Harga kopi trennya masih naik di New York dan London melanjutkan kenaikan harga pada hari Selasa dan Laporan ICE perkiraan kopi global 2019/20 defisit.

Harga kopi Arabika Desember di ICE New York naik $2.20 (2.08%) menjadi $108 perpound dan harga kopi Robusta Januari di ICE London naik 0.97%

Harga kopi Arabika  rally naik untuk hari kedua ketertinggi 3 ¼ bulan dan harga kopi Robusta Januari naik ke 1 ½ bulan tertinggi.

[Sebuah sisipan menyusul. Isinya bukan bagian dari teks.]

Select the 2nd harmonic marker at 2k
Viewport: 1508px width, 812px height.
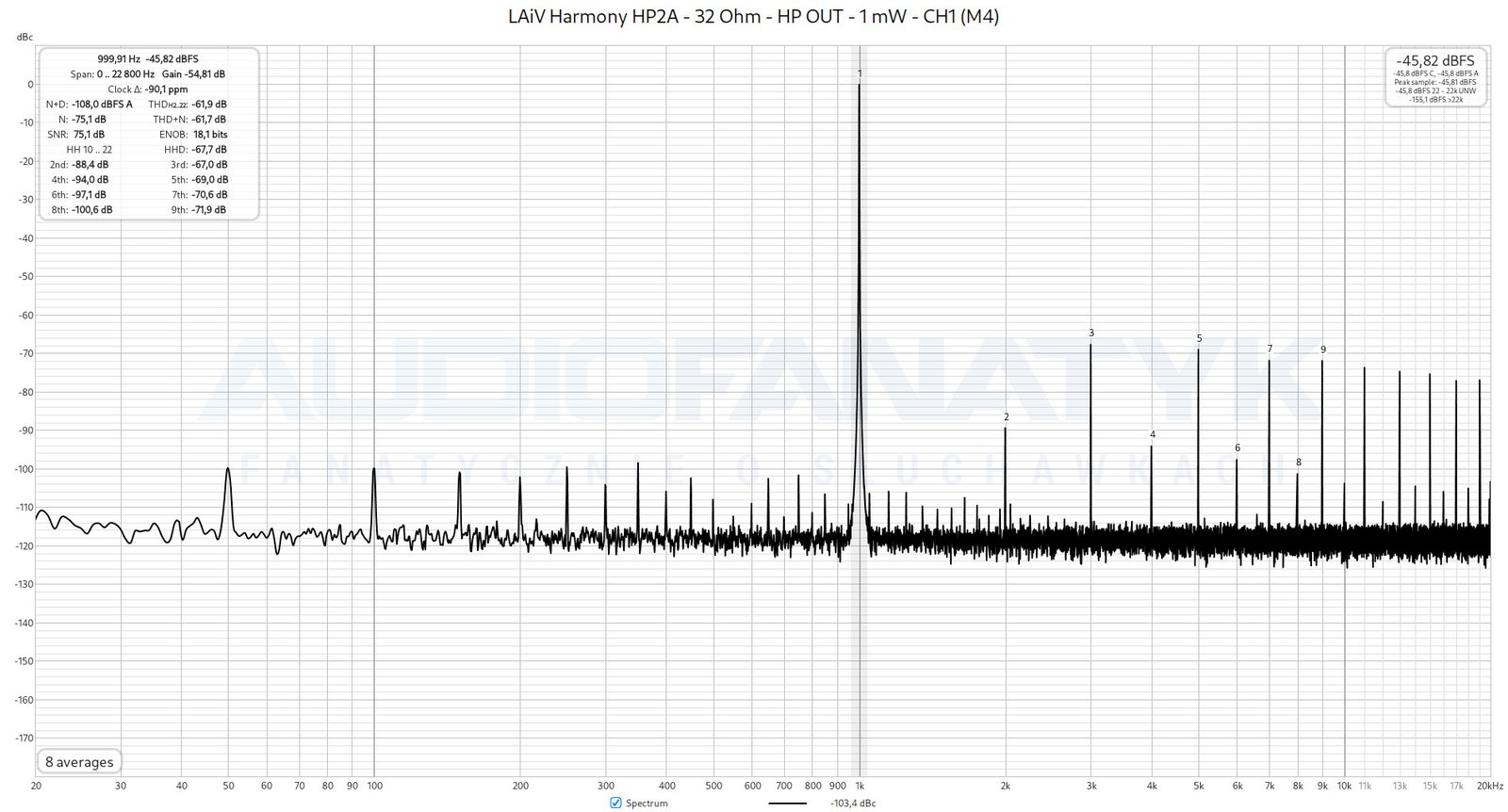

Harga kopi naik pada hari Rabu sebagai kelanjutan dari kenaikan pada hari Selasa ketika perkiraan ICO untuk  kopi global 2019/20 akan defisit 502 kantong dibanding surplus 3.7 juta kantong di 2018/19.

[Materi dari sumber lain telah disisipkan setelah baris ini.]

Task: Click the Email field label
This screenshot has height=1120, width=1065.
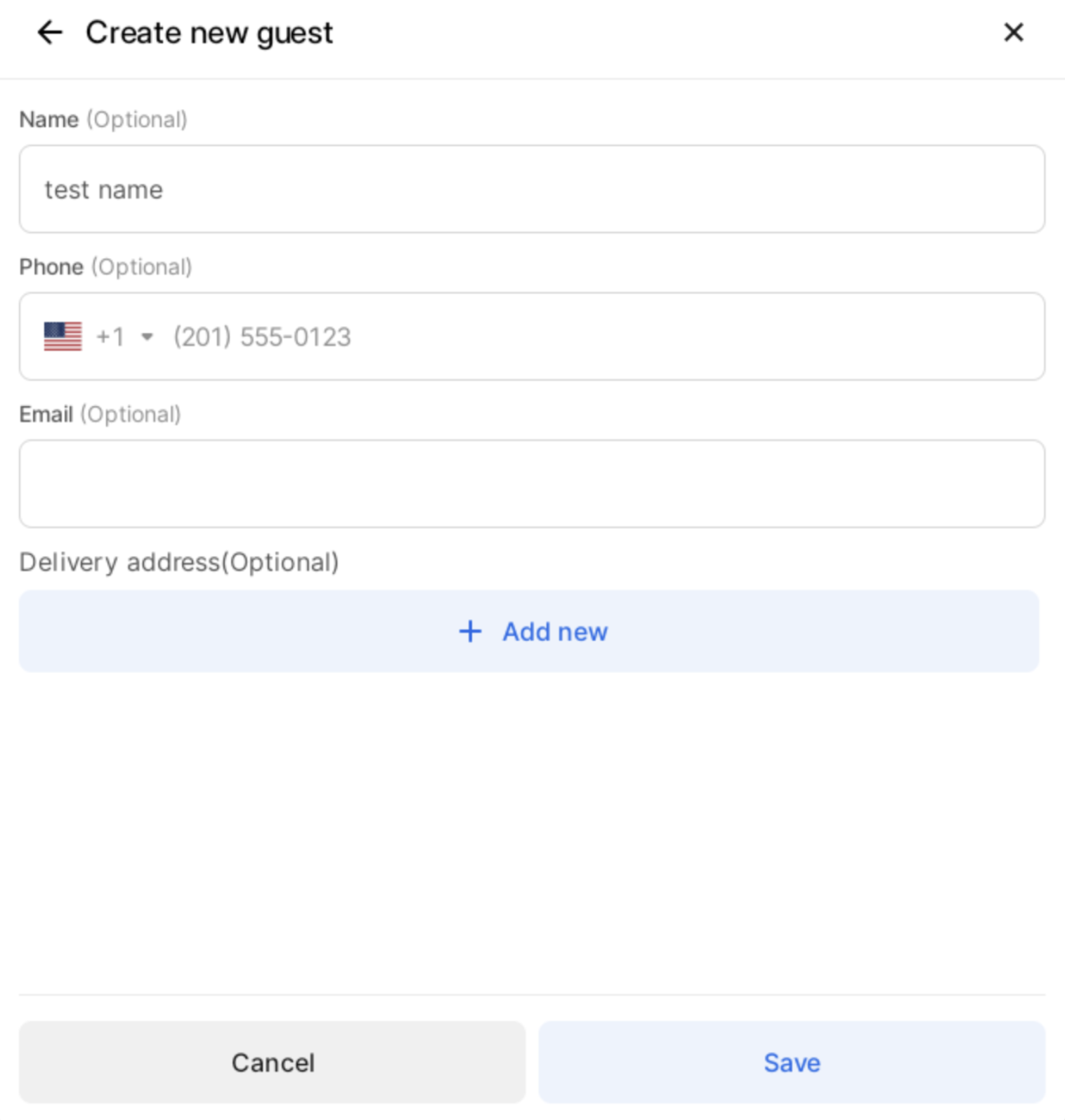Action: click(x=46, y=415)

Perkiraan ICO produksi  kopi global akan turun 0.9% menjadi 167.4 juta kantong dan konsumsi kopi global di 2019/20 naik 1.5% menjadi 167.9 juta kantong.

Data dari Somar Meteorologia bahwa hujan akan turun di Minas Gerais, daerah perkebunan kopi Arabika terbesar dengan curah hujannya hanya 24.6 mm  atau 73% dari rata-rata tahun lalu.

Harga kopi Arabika sempat turun karena melemahnya kurs real Brazil dan laporan dari Columbia ekspornya naik 15% dari tahun lalu menjadi 1.211 juta kantong. Harga kopi Robusta turun karena ekspor kopi Indonesia naik 14.3% dari tahun lalu menjadi 24,097 MT.

Ekspor kopi Brazil sebesar 3.708 juta kantong di bulan Oktober naik dari 3.503 juta di bulan September. Persediaan kopi rendah menurut ICE pada hari Rabu sebesar 2.229 juta kantong.

Hujan tidak merata di Brazil dan suhu diatas normal, dan di Vietnam hujan tidak merata di semua daerah.

Analisa tehnikal untuk kopi arabika dengan support pertama di $103 berikut ke $102, sedangkan resistant di $108 dan berikut ke $110.